LinuxLists.cc - [PATCH 0/3] raid10 bugfix

2023-05-22 12:11:08

Subject: [PATCH 0/3] raid10 bugfix

From: Li Nan <[email protected]>

Li Nan (3):
md/raid10: fix null-ptr-deref of mreplace in raid10_sync_request
md/raid10: fix incorrect done of recovery
md/raid10: fix io loss while replacement replace rdev

drivers/md/raid10.c | 51 +++++++++++++++++++++++++++++++++------------
1 file changed, 38 insertions(+), 13 deletions(-)

--
2.31.1

2023-05-22 12:13:06

by Li Nan

[permalink] [raw]

Subject: [PATCH 2/3] md/raid10: fix incorrect done of recovery

From: Li Nan <[email protected]>

Recovery will go to giveup and let chunks_skipped++ in
raid10_sync_request() if there are some bad_blocks, and it will return
max_sector when chunks_skipped >= geo.raid_disks.
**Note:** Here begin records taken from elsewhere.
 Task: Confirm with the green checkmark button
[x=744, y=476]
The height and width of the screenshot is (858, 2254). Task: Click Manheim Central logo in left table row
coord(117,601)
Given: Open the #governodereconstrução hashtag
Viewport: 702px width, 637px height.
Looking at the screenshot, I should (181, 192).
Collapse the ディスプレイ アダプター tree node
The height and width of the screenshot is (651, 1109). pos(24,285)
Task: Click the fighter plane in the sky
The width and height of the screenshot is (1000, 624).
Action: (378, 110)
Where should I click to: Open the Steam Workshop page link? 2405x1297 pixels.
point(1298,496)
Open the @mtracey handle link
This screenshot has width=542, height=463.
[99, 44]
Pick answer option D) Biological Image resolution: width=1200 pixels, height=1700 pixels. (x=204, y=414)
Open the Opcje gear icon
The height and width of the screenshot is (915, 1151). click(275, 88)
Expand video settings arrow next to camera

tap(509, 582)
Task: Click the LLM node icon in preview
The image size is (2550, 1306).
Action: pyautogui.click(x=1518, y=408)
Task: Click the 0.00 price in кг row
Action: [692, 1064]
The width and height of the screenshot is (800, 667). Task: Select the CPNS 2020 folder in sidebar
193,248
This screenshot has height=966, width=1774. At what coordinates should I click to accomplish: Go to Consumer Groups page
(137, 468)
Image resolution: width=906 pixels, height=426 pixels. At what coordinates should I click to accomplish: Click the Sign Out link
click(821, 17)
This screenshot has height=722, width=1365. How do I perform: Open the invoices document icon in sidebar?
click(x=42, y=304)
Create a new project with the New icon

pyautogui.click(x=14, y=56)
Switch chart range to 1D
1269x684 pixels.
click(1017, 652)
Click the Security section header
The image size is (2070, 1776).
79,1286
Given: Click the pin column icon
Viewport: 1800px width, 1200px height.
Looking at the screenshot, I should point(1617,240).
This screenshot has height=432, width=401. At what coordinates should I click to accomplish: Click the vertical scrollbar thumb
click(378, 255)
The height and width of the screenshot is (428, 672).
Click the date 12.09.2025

Now, recovery fail and
data is inconsistent but user think recovery is done, it is wrong.

Fix it by set mirror's recovery_disabled and spare device shouln't be
added to here.

Signed-off-by: Li Nan <[email protected]>
---
drivers/md/raid10.c | 16 +++++++++++++++-
1 file changed, 15 insertions(+), 1 deletion(-)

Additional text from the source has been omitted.